## Exercise details
A stretch of the entries below is to be set down exactly, running from the line with "Beyond (175, 1889)" through the line with "Publisher (567, 262)", both included, and no other line.

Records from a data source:
Content starts
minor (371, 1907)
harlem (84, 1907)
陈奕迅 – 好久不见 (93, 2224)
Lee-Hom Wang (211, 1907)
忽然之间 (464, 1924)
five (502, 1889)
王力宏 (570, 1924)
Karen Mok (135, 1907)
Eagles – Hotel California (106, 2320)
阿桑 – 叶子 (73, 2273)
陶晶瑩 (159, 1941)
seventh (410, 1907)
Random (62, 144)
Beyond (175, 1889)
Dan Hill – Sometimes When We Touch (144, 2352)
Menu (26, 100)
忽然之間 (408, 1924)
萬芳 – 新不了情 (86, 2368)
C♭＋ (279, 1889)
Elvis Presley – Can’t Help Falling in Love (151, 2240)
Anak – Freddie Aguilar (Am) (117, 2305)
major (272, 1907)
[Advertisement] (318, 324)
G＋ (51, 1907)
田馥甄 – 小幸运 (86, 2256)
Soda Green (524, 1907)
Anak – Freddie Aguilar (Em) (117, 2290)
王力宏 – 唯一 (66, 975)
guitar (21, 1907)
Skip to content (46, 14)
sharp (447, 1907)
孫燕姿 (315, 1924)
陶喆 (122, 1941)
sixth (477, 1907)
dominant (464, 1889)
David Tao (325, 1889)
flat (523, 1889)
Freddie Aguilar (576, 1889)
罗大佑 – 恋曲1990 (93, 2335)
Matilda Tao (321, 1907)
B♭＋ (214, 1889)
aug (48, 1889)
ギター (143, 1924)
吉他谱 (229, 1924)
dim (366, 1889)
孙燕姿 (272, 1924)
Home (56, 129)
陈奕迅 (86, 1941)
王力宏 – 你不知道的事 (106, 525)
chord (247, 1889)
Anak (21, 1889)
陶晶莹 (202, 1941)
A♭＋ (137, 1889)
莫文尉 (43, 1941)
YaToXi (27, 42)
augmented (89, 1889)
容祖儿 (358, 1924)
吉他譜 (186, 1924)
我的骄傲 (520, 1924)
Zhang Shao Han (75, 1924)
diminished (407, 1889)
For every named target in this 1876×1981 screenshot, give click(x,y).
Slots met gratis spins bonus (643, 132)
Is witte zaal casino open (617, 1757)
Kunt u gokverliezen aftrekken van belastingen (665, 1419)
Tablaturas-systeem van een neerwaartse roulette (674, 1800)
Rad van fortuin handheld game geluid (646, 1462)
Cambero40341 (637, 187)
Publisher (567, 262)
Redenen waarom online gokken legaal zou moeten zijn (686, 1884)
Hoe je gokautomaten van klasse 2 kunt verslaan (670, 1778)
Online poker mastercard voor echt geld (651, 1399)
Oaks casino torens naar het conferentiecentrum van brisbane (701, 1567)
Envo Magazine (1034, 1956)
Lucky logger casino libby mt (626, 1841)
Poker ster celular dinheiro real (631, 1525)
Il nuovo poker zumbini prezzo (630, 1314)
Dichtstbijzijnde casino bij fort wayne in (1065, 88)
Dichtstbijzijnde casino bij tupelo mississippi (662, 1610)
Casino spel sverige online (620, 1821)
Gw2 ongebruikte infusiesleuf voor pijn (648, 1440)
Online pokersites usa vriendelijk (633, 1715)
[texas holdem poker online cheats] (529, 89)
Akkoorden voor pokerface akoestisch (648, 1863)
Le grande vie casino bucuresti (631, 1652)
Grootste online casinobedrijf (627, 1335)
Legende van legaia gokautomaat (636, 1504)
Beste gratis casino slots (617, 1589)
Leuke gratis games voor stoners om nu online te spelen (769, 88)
Content ends
## Reply
Beyond (175, 1889)
Dan Hill – Sometimes When We Touch (144, 2352)
Menu (26, 100)
忽然之間 (408, 1924)
萬芳 – 新不了情 (86, 2368)
C♭＋ (279, 1889)
Elvis Presley – Can’t Help Falling in Love (151, 2240)
Anak – Freddie Aguilar (Am) (117, 2305)
major (272, 1907)
[Advertisement] (318, 324)
G＋ (51, 1907)
田馥甄 – 小幸运 (86, 2256)
Soda Green (524, 1907)
Anak – Freddie Aguilar (Em) (117, 2290)
王力宏 – 唯一 (66, 975)
guitar (21, 1907)
Skip to content (46, 14)
sharp (447, 1907)
孫燕姿 (315, 1924)
陶喆 (122, 1941)
sixth (477, 1907)
dominant (464, 1889)
David Tao (325, 1889)
flat (523, 1889)
Freddie Aguilar (576, 1889)
罗大佑 – 恋曲1990 (93, 2335)
Matilda Tao (321, 1907)
B♭＋ (214, 1889)
aug (48, 1889)
ギター (143, 1924)
吉他谱 (229, 1924)
dim (366, 1889)
孙燕姿 (272, 1924)
Home (56, 129)
陈奕迅 (86, 1941)
王力宏 – 你不知道的事 (106, 525)
chord (247, 1889)
Anak (21, 1889)
陶晶莹 (202, 1941)
A♭＋ (137, 1889)
莫文尉 (43, 1941)
YaToXi (27, 42)
augmented (89, 1889)
容祖儿 (358, 1924)
吉他譜 (186, 1924)
我的骄傲 (520, 1924)
Zhang Shao Han (75, 1924)
diminished (407, 1889)
For every named target in this 1876×1981 screenshot, give click(x,y).
Slots met gratis spins bonus (643, 132)
Is witte zaal casino open (617, 1757)
Kunt u gokverliezen aftrekken van belastingen (665, 1419)
Tablaturas-systeem van een neerwaartse roulette (674, 1800)
Rad van fortuin handheld game geluid (646, 1462)
Cambero40341 (637, 187)
Publisher (567, 262)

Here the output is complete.